[Info-vax] Attn VSI employees: Viable full system Itanium emulator for VMS ?

Arne Vajhøj arne at vajhoej.dk
Fri Feb 18 14:23:15 EST 2022


On 2/18/2022 2:15 PM, Bill Gunshannon wrote:
> On 2/18/22 13:18, Arne Vajhøj wrote:
>> On 2/18/2022 11:03 AM, Arne Vajhøj wrote:
>>> On 2/18/2022 10:36 AM, Bill Gunshannon wrote:
>>>> On 2/18/22 09:12, John Dallman wrote:
>>>>> In article <69d0b812-0d53-42b6-af62-b0317973dfc9n at googlegroups.com>,
>>>>> xyzzy1959 at gmail.com (John Reagan) wrote:
>>>>>> On Thursday, February 17, 2022 at 2:28:46 PM UTC-5, Bill Gunshannon
>>>>>>> I can't understand the interest in HP-UX at all. It's just
>>>>>>> another proprietary Unix and not really one of the better ones.
>>>>>> Big endian
>>>>>
>>>>> What makes big-endian attractive to end-user organisations?
>>>>
>>>> What real difference does endianess make to anyone today?
>>>
>>> Bad/ugly code may only work with specific endianess.
>>>
>>> External data whether files or network protocols expecting
>>> a specific endianess.
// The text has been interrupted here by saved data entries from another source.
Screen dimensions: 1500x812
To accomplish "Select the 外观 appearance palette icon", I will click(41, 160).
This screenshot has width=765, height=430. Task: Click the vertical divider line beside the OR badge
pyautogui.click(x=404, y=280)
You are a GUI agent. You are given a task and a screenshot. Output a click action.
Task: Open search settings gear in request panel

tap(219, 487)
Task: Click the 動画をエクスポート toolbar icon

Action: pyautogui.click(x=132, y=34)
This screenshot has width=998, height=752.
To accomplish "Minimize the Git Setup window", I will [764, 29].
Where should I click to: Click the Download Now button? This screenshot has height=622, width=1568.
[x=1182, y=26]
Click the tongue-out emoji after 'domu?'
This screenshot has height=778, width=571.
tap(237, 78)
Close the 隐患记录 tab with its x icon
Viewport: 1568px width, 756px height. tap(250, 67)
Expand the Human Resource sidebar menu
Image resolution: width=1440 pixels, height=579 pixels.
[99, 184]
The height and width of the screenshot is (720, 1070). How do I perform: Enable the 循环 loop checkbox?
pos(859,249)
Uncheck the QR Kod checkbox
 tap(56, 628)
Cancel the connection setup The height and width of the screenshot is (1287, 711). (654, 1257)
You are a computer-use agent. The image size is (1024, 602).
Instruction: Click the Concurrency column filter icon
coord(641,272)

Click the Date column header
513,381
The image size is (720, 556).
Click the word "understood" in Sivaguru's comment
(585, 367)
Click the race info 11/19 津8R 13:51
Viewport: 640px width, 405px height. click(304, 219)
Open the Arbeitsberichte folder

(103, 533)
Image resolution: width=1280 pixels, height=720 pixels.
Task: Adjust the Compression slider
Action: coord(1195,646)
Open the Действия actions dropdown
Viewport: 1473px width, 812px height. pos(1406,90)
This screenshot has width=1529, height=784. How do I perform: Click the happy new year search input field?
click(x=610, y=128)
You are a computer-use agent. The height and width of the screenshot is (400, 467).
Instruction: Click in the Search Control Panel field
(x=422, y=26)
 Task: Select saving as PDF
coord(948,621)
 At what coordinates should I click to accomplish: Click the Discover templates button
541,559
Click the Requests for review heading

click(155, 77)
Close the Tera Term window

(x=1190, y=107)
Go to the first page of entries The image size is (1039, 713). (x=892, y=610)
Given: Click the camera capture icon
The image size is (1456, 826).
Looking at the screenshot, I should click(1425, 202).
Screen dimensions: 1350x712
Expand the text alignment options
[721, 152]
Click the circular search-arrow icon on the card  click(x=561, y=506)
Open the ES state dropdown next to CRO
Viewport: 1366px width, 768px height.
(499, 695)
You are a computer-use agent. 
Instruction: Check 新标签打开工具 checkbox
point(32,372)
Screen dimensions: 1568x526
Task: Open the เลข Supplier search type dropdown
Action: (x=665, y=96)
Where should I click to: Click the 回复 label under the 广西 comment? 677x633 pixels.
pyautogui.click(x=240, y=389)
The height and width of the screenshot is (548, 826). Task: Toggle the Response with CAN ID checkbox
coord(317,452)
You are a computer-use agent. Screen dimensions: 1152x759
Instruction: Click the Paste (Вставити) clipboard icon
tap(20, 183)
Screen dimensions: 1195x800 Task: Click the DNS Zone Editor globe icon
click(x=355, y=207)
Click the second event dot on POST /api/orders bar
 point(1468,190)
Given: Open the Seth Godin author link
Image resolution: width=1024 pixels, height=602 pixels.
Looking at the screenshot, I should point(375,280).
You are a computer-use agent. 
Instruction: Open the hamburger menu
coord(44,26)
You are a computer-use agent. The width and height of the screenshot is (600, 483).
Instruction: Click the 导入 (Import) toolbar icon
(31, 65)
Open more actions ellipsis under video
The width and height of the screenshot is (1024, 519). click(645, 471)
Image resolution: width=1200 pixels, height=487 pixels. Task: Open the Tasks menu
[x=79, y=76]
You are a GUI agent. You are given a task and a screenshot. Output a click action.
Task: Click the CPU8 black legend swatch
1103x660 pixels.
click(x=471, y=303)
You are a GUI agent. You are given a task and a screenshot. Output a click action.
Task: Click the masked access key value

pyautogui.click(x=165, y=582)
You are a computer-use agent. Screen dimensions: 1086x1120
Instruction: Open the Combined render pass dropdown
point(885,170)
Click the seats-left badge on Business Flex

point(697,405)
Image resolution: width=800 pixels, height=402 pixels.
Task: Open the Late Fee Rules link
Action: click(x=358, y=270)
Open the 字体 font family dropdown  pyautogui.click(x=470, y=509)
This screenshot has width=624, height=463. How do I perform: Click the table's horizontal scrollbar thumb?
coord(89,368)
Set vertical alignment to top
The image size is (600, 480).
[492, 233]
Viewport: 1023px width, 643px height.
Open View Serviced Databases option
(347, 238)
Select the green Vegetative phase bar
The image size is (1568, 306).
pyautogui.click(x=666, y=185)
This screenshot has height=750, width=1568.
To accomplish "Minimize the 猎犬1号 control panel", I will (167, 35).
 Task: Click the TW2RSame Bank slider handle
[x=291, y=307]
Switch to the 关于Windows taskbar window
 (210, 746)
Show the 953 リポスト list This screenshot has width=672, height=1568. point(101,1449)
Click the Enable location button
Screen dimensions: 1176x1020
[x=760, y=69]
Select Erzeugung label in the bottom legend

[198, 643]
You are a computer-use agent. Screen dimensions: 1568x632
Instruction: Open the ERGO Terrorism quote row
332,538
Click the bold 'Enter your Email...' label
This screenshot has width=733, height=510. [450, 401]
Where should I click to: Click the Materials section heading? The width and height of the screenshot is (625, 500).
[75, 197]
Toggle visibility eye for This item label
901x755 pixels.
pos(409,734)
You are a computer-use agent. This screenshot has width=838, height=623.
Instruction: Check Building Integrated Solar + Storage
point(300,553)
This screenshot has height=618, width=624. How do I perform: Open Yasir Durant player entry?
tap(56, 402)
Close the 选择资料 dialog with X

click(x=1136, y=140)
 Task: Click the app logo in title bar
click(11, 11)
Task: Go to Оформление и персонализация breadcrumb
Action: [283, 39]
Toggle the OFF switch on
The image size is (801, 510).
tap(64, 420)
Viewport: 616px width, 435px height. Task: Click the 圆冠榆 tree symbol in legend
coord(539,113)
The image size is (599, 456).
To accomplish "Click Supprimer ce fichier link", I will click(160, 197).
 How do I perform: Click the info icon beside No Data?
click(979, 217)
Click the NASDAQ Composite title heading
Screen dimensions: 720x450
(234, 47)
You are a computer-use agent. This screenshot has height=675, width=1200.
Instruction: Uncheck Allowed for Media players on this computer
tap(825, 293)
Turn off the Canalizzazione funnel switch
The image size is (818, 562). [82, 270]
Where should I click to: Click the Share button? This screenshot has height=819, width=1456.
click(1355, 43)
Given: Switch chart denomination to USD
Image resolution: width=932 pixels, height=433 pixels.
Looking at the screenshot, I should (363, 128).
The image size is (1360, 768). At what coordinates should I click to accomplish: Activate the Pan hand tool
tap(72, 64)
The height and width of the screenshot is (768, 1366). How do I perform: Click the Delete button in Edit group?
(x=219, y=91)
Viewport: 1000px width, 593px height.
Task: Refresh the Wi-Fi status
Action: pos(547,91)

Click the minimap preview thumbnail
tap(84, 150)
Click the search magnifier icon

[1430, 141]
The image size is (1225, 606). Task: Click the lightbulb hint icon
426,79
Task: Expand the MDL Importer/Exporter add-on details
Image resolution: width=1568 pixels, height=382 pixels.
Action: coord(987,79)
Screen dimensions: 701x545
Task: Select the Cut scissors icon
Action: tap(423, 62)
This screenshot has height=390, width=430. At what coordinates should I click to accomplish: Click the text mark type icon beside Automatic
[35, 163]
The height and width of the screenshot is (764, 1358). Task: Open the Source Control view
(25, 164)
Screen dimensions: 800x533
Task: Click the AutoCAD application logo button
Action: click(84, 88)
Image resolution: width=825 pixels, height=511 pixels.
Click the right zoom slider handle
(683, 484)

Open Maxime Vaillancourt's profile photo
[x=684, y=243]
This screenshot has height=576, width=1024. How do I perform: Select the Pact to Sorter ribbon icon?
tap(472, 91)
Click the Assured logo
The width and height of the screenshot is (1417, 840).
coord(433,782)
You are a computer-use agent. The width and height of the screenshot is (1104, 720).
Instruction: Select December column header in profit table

One could argue that all such code should
>>> use conversion functions between target and host to make
>>> the code portable, but a lot of code is not doing that.
>>
>> As an anecdotal example: note that GNU Cobol default to
>> big endian on Linux and Windows x86-64.
> 
> But what difference does the internal storage make?  COBOL can write
> out all the numbers in the same format we humans read them thus
> eliminating any concerns for endianess when exchanging data.  :-)

Internal storage does not matter for nice correct code. Internal
storage can matter for bad incorrect code.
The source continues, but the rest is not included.